* **Required work**: Write the records out again in full, word for word.

Stored data entries
☆ ☆ ☆ ☆ ☆

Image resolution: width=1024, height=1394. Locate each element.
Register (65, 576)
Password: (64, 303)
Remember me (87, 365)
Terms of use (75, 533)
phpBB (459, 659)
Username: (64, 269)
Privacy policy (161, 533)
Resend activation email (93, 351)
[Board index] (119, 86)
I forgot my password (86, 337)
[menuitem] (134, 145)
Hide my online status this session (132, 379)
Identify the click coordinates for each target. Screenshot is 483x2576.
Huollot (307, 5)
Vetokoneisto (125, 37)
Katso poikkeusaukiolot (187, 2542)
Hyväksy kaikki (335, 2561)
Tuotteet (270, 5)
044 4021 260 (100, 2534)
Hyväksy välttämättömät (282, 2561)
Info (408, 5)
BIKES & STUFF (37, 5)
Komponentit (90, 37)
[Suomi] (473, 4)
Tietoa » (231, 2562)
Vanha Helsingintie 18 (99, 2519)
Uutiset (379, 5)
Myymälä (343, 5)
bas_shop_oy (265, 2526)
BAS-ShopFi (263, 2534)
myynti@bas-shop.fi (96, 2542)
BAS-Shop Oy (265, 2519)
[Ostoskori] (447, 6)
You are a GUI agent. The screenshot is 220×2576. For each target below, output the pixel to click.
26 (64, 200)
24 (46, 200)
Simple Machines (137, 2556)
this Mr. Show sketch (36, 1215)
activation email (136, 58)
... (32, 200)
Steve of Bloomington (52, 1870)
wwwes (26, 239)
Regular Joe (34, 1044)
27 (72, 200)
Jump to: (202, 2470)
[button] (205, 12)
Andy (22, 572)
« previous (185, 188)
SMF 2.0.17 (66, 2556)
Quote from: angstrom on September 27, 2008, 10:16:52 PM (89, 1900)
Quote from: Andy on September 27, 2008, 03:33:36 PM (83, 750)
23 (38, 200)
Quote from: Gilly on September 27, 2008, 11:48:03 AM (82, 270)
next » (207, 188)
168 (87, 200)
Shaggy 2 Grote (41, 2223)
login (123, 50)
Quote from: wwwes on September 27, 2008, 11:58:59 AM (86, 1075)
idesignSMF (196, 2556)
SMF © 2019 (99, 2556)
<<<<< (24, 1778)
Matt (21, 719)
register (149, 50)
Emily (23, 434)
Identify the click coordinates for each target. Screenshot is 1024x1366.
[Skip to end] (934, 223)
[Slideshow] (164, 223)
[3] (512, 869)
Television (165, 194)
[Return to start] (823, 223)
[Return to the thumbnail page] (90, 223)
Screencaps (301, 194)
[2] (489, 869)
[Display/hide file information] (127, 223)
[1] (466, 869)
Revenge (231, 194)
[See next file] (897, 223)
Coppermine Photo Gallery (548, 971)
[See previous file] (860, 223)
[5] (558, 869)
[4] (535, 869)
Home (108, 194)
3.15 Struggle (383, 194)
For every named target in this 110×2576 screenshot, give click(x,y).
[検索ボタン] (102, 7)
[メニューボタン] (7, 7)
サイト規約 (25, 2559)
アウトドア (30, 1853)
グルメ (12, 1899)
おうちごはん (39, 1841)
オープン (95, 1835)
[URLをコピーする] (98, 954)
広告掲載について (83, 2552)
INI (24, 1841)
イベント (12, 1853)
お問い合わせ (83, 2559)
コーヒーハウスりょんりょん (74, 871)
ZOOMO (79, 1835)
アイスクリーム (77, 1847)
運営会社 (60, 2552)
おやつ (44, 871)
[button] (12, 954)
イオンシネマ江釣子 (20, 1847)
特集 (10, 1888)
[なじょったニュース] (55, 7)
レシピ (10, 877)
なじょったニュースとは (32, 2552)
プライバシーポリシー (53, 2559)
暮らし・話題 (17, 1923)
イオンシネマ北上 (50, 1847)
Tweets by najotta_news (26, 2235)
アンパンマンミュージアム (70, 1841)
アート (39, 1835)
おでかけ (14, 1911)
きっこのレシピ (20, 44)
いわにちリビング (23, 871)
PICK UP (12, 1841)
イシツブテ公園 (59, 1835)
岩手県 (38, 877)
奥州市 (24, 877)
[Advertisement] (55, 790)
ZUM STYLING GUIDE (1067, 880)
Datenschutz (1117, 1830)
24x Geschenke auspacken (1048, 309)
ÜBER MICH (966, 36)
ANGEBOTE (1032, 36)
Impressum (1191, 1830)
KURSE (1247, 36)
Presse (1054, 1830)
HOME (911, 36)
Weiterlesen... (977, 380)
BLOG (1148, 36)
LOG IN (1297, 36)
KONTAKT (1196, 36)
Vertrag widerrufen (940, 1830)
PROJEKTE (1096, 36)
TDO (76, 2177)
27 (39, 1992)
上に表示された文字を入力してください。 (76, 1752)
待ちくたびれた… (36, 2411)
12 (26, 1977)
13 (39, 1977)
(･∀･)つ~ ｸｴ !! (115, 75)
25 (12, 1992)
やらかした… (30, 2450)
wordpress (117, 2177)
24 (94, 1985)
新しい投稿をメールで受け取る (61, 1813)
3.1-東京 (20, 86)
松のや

☆ ☆ ☆ ☆ ☆

* **Task output**:
Image resolution: width=1024, height=1394. Locate each element.
Register (65, 576)
Password: (64, 303)
Remember me (87, 365)
Terms of use (75, 533)
phpBB (459, 659)
Username: (64, 269)
Privacy policy (161, 533)
Resend activation email (93, 351)
[Board index] (119, 86)
I forgot my password (86, 337)
[menuitem] (134, 145)
Hide my online status this session (132, 379)
Identify the click coordinates for each target. Screenshot is 483x2576.
Huollot (307, 5)
Vetokoneisto (125, 37)
Katso poikkeusaukiolot (187, 2542)
Hyväksy kaikki (335, 2561)
Tuotteet (270, 5)
044 4021 260 (100, 2534)
Hyväksy välttämättömät (282, 2561)
Info (408, 5)
BIKES & STUFF (37, 5)
Komponentit (90, 37)
[Suomi] (473, 4)
Tietoa » (231, 2562)
Vanha Helsingintie 18 (99, 2519)
Uutiset (379, 5)
Myymälä (343, 5)
bas_shop_oy (265, 2526)
BAS-ShopFi (263, 2534)
myynti@bas-shop.fi (96, 2542)
BAS-Shop Oy (265, 2519)
[Ostoskori] (447, 6)
You are a GUI agent. The screenshot is 220×2576. For each target below, output the pixel to click.
26 (64, 200)
24 (46, 200)
Simple Machines (137, 2556)
this Mr. Show sketch (36, 1215)
activation email (136, 58)
... (32, 200)
Steve of Bloomington (52, 1870)
wwwes (26, 239)
Regular Joe (34, 1044)
27 (72, 200)
Jump to: (202, 2470)
[button] (205, 12)
Andy (22, 572)
« previous (185, 188)
SMF 2.0.17 (66, 2556)
Quote from: angstrom on September 27, 2008, 10:16:52 PM (89, 1900)
Quote from: Andy on September 27, 2008, 03:33:36 PM (83, 750)
23 (38, 200)
Quote from: Gilly on September 27, 2008, 11:48:03 AM (82, 270)
next » (207, 188)
168 (87, 200)
Shaggy 2 Grote (41, 2223)
login (123, 50)
Quote from: wwwes on September 27, 2008, 11:58:59 AM (86, 1075)
idesignSMF (196, 2556)
SMF © 2019 (99, 2556)
<<<<< (24, 1778)
Matt (21, 719)
register (149, 50)
Emily (23, 434)
Identify the click coordinates for each target. Screenshot is 1024x1366.
[Skip to end] (934, 223)
[Slideshow] (164, 223)
[3] (512, 869)
Television (165, 194)
[Return to start] (823, 223)
[Return to the thumbnail page] (90, 223)
Screencaps (301, 194)
[2] (489, 869)
[Display/hide file information] (127, 223)
[1] (466, 869)
Revenge (231, 194)
[See next file] (897, 223)
Coppermine Photo Gallery (548, 971)
[See previous file] (860, 223)
[5] (558, 869)
[4] (535, 869)
Home (108, 194)
3.15 Struggle (383, 194)
For every named target in this 110×2576 screenshot, give click(x,y).
[検索ボタン] (102, 7)
[メニューボタン] (7, 7)
サイト規約 (25, 2559)
アウトドア (30, 1853)
グルメ (12, 1899)
おうちごはん (39, 1841)
オープン (95, 1835)
[URLをコピーする] (98, 954)
広告掲載について (83, 2552)
INI (24, 1841)
イベント (12, 1853)
お問い合わせ (83, 2559)
コーヒーハウスりょんりょん (74, 871)
ZOOMO (79, 1835)
アイスクリーム (77, 1847)
運営会社 (60, 2552)
おやつ (44, 871)
[button] (12, 954)
イオンシネマ江釣子 (20, 1847)
特集 (10, 1888)
[なじょったニュース] (55, 7)
レシピ (10, 877)
なじょったニュースとは (32, 2552)
プライバシーポリシー (53, 2559)
暮らし・話題 (17, 1923)
イオンシネマ北上 (50, 1847)
Tweets by najotta_news (26, 2235)
アンパンマンミュージアム (70, 1841)
アート (39, 1835)
おでかけ (14, 1911)
きっこのレシピ (20, 44)
いわにちリビング (23, 871)
PICK UP (12, 1841)
イシツブテ公園 (59, 1835)
岩手県 (38, 877)
奥州市 (24, 877)
[Advertisement] (55, 790)
ZUM STYLING GUIDE (1067, 880)
Datenschutz (1117, 1830)
24x Geschenke auspacken (1048, 309)
ÜBER MICH (966, 36)
ANGEBOTE (1032, 36)
Impressum (1191, 1830)
KURSE (1247, 36)
Presse (1054, 1830)
HOME (911, 36)
Weiterlesen... (977, 380)
BLOG (1148, 36)
LOG IN (1297, 36)
KONTAKT (1196, 36)
Vertrag widerrufen (940, 1830)
PROJEKTE (1096, 36)
TDO (76, 2177)
27 (39, 1992)
上に表示された文字を入力してください。 (76, 1752)
待ちくたびれた… (36, 2411)
12 (26, 1977)
13 (39, 1977)
(･∀･)つ~ ｸｴ !! (115, 75)
25 (12, 1992)
やらかした… (30, 2450)
wordpress (117, 2177)
24 (94, 1985)
新しい投稿をメールで受け取る (61, 1813)
3.1-東京 (20, 86)
松のや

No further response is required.